[Stored items]
******

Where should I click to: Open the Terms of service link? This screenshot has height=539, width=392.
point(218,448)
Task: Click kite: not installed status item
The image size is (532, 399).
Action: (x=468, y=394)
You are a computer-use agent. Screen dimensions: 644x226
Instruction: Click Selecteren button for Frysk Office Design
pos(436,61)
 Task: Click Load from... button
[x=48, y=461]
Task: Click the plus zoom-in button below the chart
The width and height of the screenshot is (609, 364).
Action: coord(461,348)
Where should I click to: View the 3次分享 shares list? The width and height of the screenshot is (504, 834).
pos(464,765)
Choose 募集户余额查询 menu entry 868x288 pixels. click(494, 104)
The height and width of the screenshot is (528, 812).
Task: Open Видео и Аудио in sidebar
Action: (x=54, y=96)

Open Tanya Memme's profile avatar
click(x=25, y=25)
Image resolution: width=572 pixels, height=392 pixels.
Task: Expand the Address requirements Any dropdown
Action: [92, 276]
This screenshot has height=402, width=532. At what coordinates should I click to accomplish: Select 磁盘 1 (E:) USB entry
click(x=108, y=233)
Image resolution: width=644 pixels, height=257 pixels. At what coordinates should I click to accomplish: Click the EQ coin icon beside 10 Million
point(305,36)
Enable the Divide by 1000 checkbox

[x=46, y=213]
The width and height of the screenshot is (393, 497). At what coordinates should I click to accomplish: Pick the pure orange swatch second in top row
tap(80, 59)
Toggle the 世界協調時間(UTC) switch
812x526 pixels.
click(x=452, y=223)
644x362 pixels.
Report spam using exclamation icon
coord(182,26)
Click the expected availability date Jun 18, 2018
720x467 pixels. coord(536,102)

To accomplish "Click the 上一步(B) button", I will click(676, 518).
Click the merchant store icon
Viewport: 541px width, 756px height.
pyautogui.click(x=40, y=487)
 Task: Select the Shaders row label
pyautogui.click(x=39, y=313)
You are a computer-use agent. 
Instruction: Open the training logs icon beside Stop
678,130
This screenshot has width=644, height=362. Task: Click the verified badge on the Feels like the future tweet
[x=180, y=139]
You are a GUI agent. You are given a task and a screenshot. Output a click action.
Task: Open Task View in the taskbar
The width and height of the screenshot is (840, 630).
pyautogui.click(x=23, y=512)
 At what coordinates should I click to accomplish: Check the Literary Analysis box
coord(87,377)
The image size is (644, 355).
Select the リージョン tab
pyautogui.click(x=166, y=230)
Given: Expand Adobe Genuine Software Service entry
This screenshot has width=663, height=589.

******

Task item ::
In your answer, repeat each of the records exactly.

Your solution ::
Where should I click to: Open the Terms of service link? This screenshot has height=539, width=392.
point(218,448)
Task: Click kite: not installed status item
The image size is (532, 399).
Action: (x=468, y=394)
You are a computer-use agent. Screen dimensions: 644x226
Instruction: Click Selecteren button for Frysk Office Design
pos(436,61)
 Task: Click Load from... button
[x=48, y=461]
Task: Click the plus zoom-in button below the chart
The width and height of the screenshot is (609, 364).
Action: coord(461,348)
Where should I click to: View the 3次分享 shares list? The width and height of the screenshot is (504, 834).
pos(464,765)
Choose 募集户余额查询 menu entry 868x288 pixels. click(494, 104)
The height and width of the screenshot is (528, 812).
Task: Open Видео и Аудио in sidebar
Action: (x=54, y=96)

Open Tanya Memme's profile avatar
click(x=25, y=25)
Image resolution: width=572 pixels, height=392 pixels.
Task: Expand the Address requirements Any dropdown
Action: [92, 276]
This screenshot has height=402, width=532. At what coordinates should I click to accomplish: Select 磁盘 1 (E:) USB entry
click(x=108, y=233)
Image resolution: width=644 pixels, height=257 pixels. At what coordinates should I click to accomplish: Click the EQ coin icon beside 10 Million
point(305,36)
Enable the Divide by 1000 checkbox

[x=46, y=213]
The width and height of the screenshot is (393, 497). At what coordinates should I click to accomplish: Pick the pure orange swatch second in top row
tap(80, 59)
Toggle the 世界協調時間(UTC) switch
812x526 pixels.
click(x=452, y=223)
644x362 pixels.
Report spam using exclamation icon
coord(182,26)
Click the expected availability date Jun 18, 2018
720x467 pixels. coord(536,102)

To accomplish "Click the 上一步(B) button", I will click(676, 518).
Click the merchant store icon
Viewport: 541px width, 756px height.
pyautogui.click(x=40, y=487)
 Task: Select the Shaders row label
pyautogui.click(x=39, y=313)
You are a computer-use agent. 
Instruction: Open the training logs icon beside Stop
678,130
This screenshot has width=644, height=362. Task: Click the verified badge on the Feels like the future tweet
[x=180, y=139]
You are a GUI agent. You are given a task and a screenshot. Output a click action.
Task: Open Task View in the taskbar
The width and height of the screenshot is (840, 630).
pyautogui.click(x=23, y=512)
 At what coordinates should I click to accomplish: Check the Literary Analysis box
coord(87,377)
The image size is (644, 355).
Select the リージョン tab
pyautogui.click(x=166, y=230)
Given: Expand Adobe Genuine Software Service entry
This screenshot has width=663, height=589.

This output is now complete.